Set task 1:
Transcribe the Wikidata query discussion word for word, from "Question: Do queries ever" up to and including "output of triples.".
Set task 2:
Write the next part of the Wikidata query discussion, picking up right after its final line.

Text shown:
▼

User talk:AndreaWest/WDQS Q and A

From Wikitech
Jump to navigation Jump to search

Wikidata Query Questions

Hi @AndreaWest: regarding some of your questions:

Question: Do queries use SPARQL functions such as CONCAT? If so, what functions are used?
Question: What SPARQL functions are used and does their use correlate with timeouts occurring?

  • You can expect pretty much all of the functions defined in section 17 of https://www.w3.org/TR/sparql11-query to have been used for some purpose or another. One way to get at least some idea of what may be being used for what is to search the archives at d:WD:RAQ -- eg for pages containing occurrences of CONCAT(  : [1]
As to whether their use correlate with timeouts occurring, I would doubt that the functions are causing timeouts -- but it may be that some queries that are more ambitious are more likely to use less common parts of the language, and might also be more likely to hit the 60-second limiter. And I suppose one does expect REGEX() or string functions generally to be that bit more expensive, and so reduce the amount that can be achieved in 60 seconds. But most timeouts, I suspect, are simply because the current solution set has got very very large at some point in the query -- for reasons that may be avoidable, or that may not, depending on what is trying to be achieved.

Question: Do queries ever use the SPARQL forms, CONSTRUCT, INSERT, DELETE and DESCRIBE? (Or only SELECT and ASK)

  • As ordinary users, I don't think we have the write permissions to INSERT and DELETE, so I think these may not be used -- at least, not by regular users.
At least one example of DESCRIBE and one of CONSTRUCT can be found in the RAQ archives. I suspect they are very rarely used by the local community here, given that you can't then INSERT the results. But if you looked at a dump of queries submitted, it is just possible that you might find them more used by more 'external' users, who might eg also be working with their own SPARQL installation elsewhere, or might have some particular use for an output of triples.

Question: For all wikidata, what is the count/prevalence of items that are only used as subjects (NOT used as objects)?

▲

Data provided:
▼

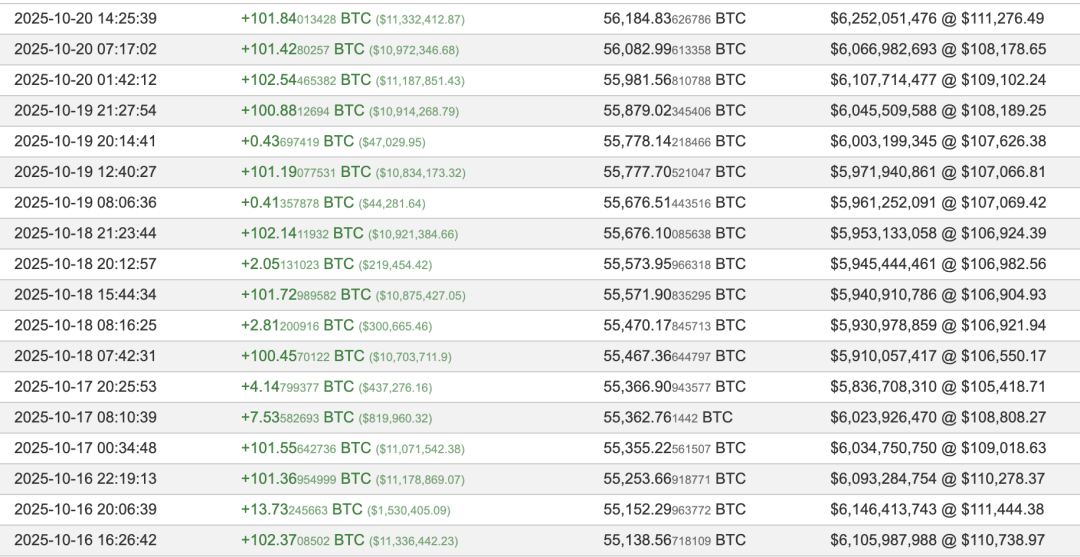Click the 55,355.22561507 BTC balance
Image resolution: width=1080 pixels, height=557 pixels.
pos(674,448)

▲
▼

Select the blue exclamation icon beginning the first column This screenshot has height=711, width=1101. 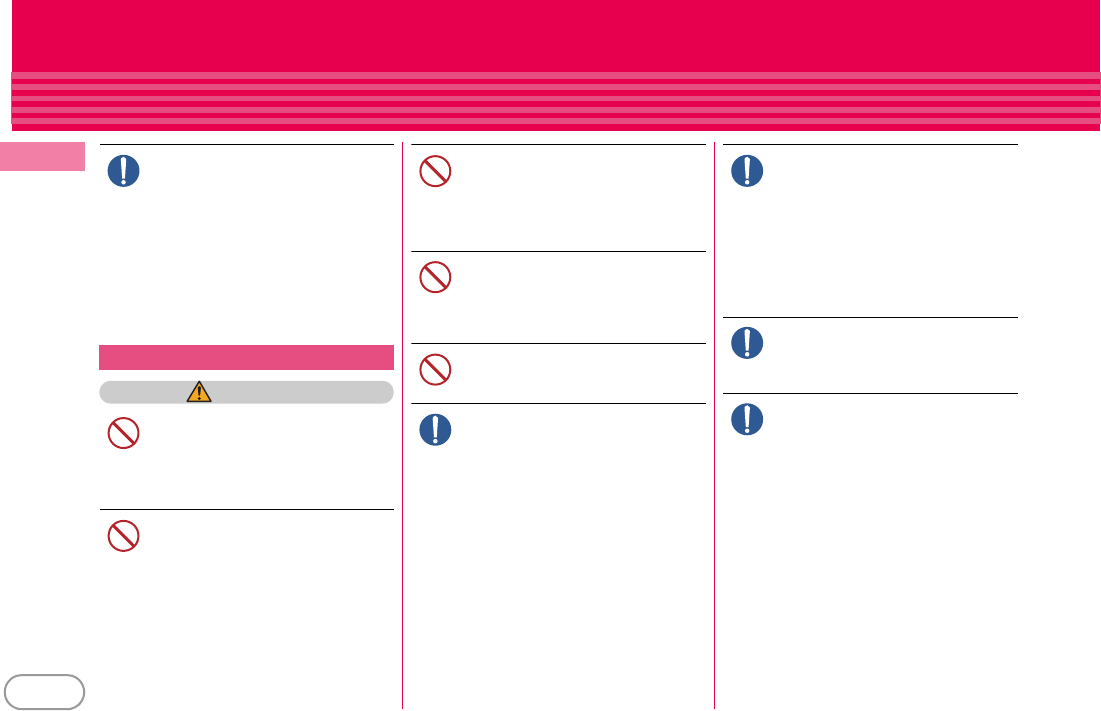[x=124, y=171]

▲

Expected output 1:
Question: Do queries ever use the SPARQL forms, CONSTRUCT, INSERT, DELETE and DESCRIBE? (Or only SELECT and ASK)

  • As ordinary users, I don't think we have the write permissions to INSERT and DELETE, so I think these may not be used -- at least, not by regular users.
At least one example of DESCRIBE and one of CONSTRUCT can be found in the RAQ archives. I suspect they are very rarely used by the local community here, given that you can't then INSERT the results. But if you looked at a dump of queries submitted, it is just possible that you might find them more used by more 'external' users, who might eg also be working with their own SPARQL installation elsewhere, or might have some particular use for an output of triples.

Expected output 2:
Question: Same question as above but for scholarly article items only

  • Interesting questions. But remember, even when items are not currently used as objects, they may have been created for the potential to be used as objects. In particular, I suspect only a very small proportion of scholarly article items are currently used as objects, but it's often been argued that they're good to have here for the potential to use them as objects of references.

GeoSPARQL

  • Not sure if the present limited GeoSPARQL-like functionality was added in-house no, or whether WMF paid the Blazegraph dev team to implement it, or whether the Blazegraph team were promising it, and this is as far as they got, but that may explain why only a very limited barebones subset of features were implemented. AIUI the full GeoSPARQL standard is pretty vast, with all its requirements for identifying object overlapping etc.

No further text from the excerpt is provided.